Three malicious VPN extensions on the Chrome Web Store infected 1.5 million devices before being removed by Google

The big picture: Malicious browser extensions remain a problem on the Chrome Web Store, but Google has been proactive in recent years in its attempts to make life safer for Chrome users. The company routinely deletes malicious extensions from its store, and has now removed three dangerous add-ons that were posing as VPNs.

The fake VPN extensions were discovered by cybersecurity researchers at ReasonLabs, who say the malicious software was distributed through torrents of popular video games, such as Grand Theft Auto, The Sims 4, Heroes 3 and Assassin's Creed. The trojan installers, which were Electron apps between 60MB and 100MB in size, were reportedly found in more than 1,000 different torrent files, and worked like legitimate VPNs at first to avoid detection.

Once the files were downloaded on a computer, the VPN extensions automatically installed on the system without any interaction on the part of the user. The installer also reportedly checked for anti-malware software on the infected device before forcibly installing one of at least three fake VPN extensions.

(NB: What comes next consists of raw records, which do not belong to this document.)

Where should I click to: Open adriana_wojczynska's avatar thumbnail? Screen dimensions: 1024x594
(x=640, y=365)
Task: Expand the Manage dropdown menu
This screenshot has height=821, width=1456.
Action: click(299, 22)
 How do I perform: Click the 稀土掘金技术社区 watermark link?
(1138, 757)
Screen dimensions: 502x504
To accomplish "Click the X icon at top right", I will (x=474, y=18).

The most popular of the three was netPlus, which had over 1 million users, while the other two were netSave and netWin, which accounted for a further 500,000 installs.

The developers of the malicious extensions tried their best to portray them as authentic by offering some actual VPN functionality, as well as paid subscription tiers that made them look genuine at first glance. However, all three were abusing the 'offscreen' permission, enabling them to run scripts through the Offscreen API, gaining comprehensive access to the web page's current DOM (Document Object Model), enabling them to steal sensitive user data.

The extensions were also able to hijack browsers, manipulate web requests, and even disable other extensions automatically. As per the report, the malware disabled cashback extensions on the infected computer and redirected profits to the criminals. The malware reportedly targeted over 100 legitimate cashback extensions, including Avast SafePrice, AVG SafePrice, Honey: Automatic Coupons & Rewards, LetyShops, Megabonus, AliRadar Shopping Assistant, Yandex.Market Adviser, ChinaHelper, and Backlit.

Google has removed all three extensions from the Chrome web store after being contacted by ReasonLabs, but not before they infected around 1.5 million devices. While these extensions are now history, they are unlikely to be the last pieces of malware on the Chrome Web Store, so it's imperative that people stay vigilant about what they install on their devices.